**AIM OF THE EXERCISE**
Only one range belongs in the answer: the line holding "Task: Click the green" through the last line of the records, reproduced as is.

**Stored records**
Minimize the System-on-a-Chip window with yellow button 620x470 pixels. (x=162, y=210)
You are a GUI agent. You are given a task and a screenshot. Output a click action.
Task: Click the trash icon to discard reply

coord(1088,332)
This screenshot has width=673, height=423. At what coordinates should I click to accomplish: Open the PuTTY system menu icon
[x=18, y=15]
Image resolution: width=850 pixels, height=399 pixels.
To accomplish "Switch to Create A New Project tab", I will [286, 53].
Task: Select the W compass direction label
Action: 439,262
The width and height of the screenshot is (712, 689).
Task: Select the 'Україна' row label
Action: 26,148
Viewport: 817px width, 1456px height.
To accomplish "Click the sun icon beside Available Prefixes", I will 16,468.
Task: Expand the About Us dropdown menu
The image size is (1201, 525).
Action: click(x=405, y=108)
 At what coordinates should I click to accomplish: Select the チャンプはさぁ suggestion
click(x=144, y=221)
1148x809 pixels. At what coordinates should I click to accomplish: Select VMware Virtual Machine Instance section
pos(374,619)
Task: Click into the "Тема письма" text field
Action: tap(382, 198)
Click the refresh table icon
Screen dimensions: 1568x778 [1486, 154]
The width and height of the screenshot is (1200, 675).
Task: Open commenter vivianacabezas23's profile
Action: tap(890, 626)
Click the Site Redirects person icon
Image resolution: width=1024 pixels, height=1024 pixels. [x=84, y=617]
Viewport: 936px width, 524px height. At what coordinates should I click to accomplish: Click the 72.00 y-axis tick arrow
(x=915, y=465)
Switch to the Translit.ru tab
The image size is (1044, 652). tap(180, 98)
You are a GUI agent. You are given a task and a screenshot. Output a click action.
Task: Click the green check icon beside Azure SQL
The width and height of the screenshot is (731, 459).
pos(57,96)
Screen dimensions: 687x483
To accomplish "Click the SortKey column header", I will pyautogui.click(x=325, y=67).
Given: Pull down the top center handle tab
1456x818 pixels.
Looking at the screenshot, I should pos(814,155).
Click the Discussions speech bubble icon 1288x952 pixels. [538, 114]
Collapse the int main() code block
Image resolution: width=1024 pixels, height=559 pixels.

**SOLUTION BELOW**
Task: Click the green check icon beside Azure SQL
The width and height of the screenshot is (731, 459).
pos(57,96)
Screen dimensions: 687x483
To accomplish "Click the SortKey column header", I will pyautogui.click(x=325, y=67).
Given: Pull down the top center handle tab
1456x818 pixels.
Looking at the screenshot, I should pos(814,155).
Click the Discussions speech bubble icon 1288x952 pixels. [538, 114]
Collapse the int main() code block
Image resolution: width=1024 pixels, height=559 pixels.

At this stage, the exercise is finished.